Visa is taking a much bigger role in the travel journey with the launch of Visa Destinations, a new consumer-facing platform that helps cardholders discover experiences, restaurants, attractions and shopping in some of the world’s most popular destinations.
Initially available across 10 locations—including Paris, London, New York City, Miami, San Francisco, Dubai, Milan, Rome, Mexico City and Thailand—the mobile-first platform marks a significant evolution for the payments giant. Rather than simply processing travel transactions, Visa now wants to influence where travelers go, what they book and how they spend once they arrive.
The platform is built around experiences instead of traditional trip planning. Rather than searching by travel dates or flights, users browse curated recommendations focused on food, culture, shopping, entertainment, wellness and local attractions. Premium Visa Infinite and Visa Signature cardholders receive additional benefits, including priority access to selected attractions and exclusive offers.
Visa Destinations also integrates the existing Visa Luxury Hotel Collection while leveraging an extensive network of travel and technology partners. These include Smart Media Technologies, which developed the platform, along with Trip.com Group, Star Alliance and Global Blue. Attraction booking specialist Tiqets is also part of the ecosystem, while Viator appears as an advertising partner.
Travel marketing channel on its own
The company has also secured direct commercial relationships with major tourism brands and attractions, including the Louvre Museum, Disneyland Paris and department store Printemps Paris. Such partnerships are highly sought after within the travel industry because they provide exclusive access and experiences that are difficult for many online travel agencies to obtain.
For the travel industry, Visa’s move represents more than another booking platform. By creating a direct relationship with millions of cardholders, the payments network is positioning itself as a travel discovery and marketing channel in its own right. That potentially places Visa in closer competition with banks that issue Visa-branded credit cards and already operate their own travel portals and rewards marketplaces.
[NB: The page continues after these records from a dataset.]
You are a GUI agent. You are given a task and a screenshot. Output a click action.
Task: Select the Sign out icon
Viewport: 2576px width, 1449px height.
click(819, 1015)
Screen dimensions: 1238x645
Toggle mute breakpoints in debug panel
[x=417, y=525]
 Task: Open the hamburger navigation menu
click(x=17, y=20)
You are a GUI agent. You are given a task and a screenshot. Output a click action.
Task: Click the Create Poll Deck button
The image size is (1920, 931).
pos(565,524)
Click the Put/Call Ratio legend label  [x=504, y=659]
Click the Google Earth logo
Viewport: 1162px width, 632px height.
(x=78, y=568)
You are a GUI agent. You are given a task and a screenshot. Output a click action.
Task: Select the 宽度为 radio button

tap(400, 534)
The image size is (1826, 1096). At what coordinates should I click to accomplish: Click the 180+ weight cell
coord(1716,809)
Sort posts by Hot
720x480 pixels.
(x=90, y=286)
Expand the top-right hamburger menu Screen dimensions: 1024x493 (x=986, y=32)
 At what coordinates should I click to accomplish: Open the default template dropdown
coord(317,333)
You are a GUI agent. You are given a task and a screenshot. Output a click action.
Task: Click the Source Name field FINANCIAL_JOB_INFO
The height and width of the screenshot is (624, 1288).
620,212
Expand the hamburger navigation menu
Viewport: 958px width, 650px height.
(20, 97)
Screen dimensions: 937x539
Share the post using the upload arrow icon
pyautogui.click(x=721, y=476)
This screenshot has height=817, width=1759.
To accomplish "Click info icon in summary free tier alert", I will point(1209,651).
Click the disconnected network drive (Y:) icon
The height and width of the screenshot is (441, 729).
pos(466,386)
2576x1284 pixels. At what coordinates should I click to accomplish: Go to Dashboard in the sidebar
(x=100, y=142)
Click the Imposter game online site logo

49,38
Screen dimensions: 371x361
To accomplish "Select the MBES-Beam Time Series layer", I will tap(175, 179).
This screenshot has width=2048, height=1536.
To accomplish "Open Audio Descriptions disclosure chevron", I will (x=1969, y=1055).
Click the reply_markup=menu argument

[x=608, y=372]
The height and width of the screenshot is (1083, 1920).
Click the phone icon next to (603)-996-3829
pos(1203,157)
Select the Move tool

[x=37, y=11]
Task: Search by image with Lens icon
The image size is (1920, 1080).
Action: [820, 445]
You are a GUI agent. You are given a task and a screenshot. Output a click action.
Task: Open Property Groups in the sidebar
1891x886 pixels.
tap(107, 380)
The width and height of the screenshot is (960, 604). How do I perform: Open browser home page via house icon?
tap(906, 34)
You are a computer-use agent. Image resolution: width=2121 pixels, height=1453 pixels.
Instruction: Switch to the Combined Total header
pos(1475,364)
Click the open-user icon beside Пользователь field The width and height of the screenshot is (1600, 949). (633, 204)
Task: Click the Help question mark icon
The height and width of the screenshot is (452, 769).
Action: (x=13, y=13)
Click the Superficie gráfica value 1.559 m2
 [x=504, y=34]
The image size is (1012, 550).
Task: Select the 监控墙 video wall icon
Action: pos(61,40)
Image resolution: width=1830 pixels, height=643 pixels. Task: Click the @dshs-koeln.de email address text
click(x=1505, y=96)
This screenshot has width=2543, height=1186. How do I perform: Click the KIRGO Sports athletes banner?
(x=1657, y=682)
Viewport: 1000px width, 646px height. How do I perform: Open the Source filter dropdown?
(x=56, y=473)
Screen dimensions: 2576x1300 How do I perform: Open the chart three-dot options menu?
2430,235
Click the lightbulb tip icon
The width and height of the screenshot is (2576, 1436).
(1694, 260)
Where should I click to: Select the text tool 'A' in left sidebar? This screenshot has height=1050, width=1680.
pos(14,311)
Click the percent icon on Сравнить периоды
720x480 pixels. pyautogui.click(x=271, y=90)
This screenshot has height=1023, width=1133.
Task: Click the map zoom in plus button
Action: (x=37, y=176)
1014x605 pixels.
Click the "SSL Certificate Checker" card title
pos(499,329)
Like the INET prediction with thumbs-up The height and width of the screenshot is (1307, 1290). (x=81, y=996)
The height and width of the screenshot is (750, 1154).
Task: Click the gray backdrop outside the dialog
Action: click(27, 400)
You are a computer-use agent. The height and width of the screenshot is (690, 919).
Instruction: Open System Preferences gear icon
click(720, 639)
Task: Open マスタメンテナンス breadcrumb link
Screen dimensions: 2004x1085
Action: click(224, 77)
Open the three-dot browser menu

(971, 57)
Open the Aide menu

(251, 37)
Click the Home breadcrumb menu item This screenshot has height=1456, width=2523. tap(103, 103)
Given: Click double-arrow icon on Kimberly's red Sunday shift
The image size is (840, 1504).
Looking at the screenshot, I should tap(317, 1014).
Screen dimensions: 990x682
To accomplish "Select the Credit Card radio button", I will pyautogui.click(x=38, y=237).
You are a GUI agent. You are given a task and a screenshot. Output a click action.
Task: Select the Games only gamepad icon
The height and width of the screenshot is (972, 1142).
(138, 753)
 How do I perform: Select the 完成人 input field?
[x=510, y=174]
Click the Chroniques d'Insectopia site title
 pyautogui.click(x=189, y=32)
According to Visa, the strategy reflects changing traveler behavior. Its latest Global Travel Intentions Study found travelers increasingly choose destinations based on passions such as food, music, sports and culture rather than geography alone. The company also cites forecasts that global travel spending will continue growing by around 10% annually over the coming years.
“With Visa Destinations, we are accompanying travelers throughout their journey,” said Katya Petelina, Visa’s Head of Global Cross-Border and Global Sales & Commercial Operations, describing the platform as part of the company’s broader ambition to become a travel companion rather than simply a payment provider.